In stressing departure rather than arrival, Julian Carter evokes a notion of transition
which is non-teleological, in which "transition" instead is understood as one of the
ways in which people "move across socially defined boundaries away from an unchosen
gender category" (Carter 2014: 235). Noting the "popular cultural preoccupation" with
the terminology of "trans;' Pearce et al. follow Nael Bhanji in exploring the valences
that "transition" has acquired: transgression, transmutation, transmorgification, and so
on (see Bhanji 2012; Pearce et al. 2018: 2).

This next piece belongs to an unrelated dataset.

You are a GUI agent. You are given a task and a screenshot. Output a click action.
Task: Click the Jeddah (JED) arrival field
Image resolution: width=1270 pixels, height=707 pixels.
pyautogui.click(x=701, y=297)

Just as the diasporic subject became, within
certain Anglo-American fields of scholarly inquiry, a widely legible metonym for wider
phenomena of cultural, economic, and political globalization (see Cho 2007), so too
have trans rights become metonymic for tectonic shifts in the role of both the State and
more diffuse social institutions (such as media industries) in recognizing and regulating
gender-based social identities.1 To see transgender celebrity Laverne Cox on the cover
of Cosmopolitan in South Africa (February, 2018) is to be reassured that gatekeepers
of gender norms are themselves transitioning from one worldview to another-from
binary to multiplicity, identity to fluidity, conformity to self-expression, and so on. The
metonymic signs of trans acceptance seem to arrive from a utopian near-future, one that
is slowly trickling its way into a present restless for change.